“[Climate change] will increase the frequency and severity of extreme weather, leading to more regular closures of chokepoints and greater wear and tear on infrastructure. Rising sea levels will threaten the integrity of port operations and coastal storage infrastructure, and will increase their vulnerability to storm surges. [It] is expected to aggravate drivers of conflict and instability. It will also lead to more frequent harvest failures, increasing the risk of governments imposing ad hoc export controls. Climate change may also increase the risk of concurrent supply disruptions. As extreme weather events become more common, the chances of coincidental disruptions occurring at different locations are likely to increase.”
The Washington Post uses the example of Hurricane Isaac, which hit in August 2012 and closed ports and suspended barge traffic on parts of the Mississippi River.

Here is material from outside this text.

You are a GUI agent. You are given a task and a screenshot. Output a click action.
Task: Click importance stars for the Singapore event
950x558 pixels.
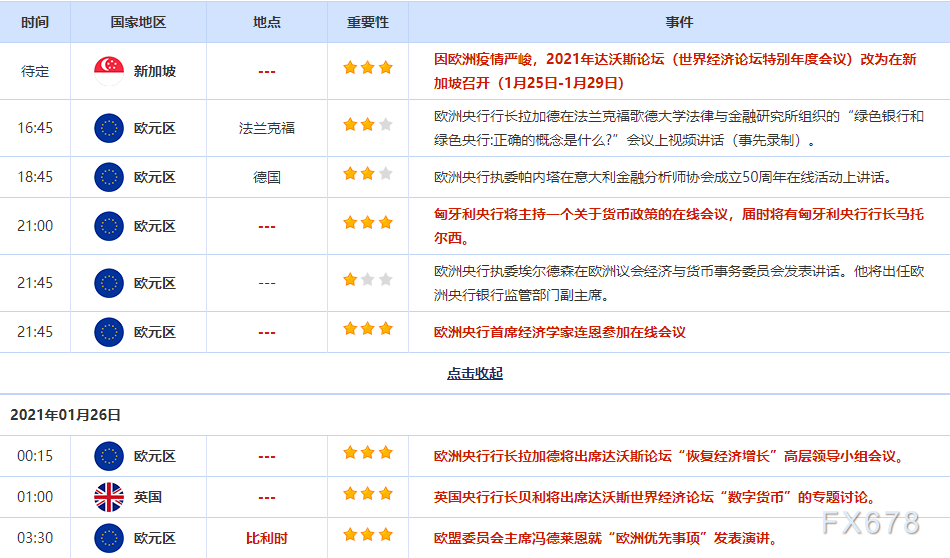point(367,68)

It is a dire prediction for the future of food and one that Chatham House recommends governments start addressing before things get any worse, perhaps by creating alternative routes and supply sources. For ordinary citizens, the discussion about chokepoints is a valuable reminder of the importance to establish and support local food networks. Crop diversification and resilient organic growing methods are safer and healthier strategies than the industrial-scale monocrop production that’s become standard in much of the world and relies heavily on fossil fuels every step of the way, from planting and harvesting to transporting around the globe. The 100-mile diet (or less!) food movement isn’t just trendy; it’s sensible, too.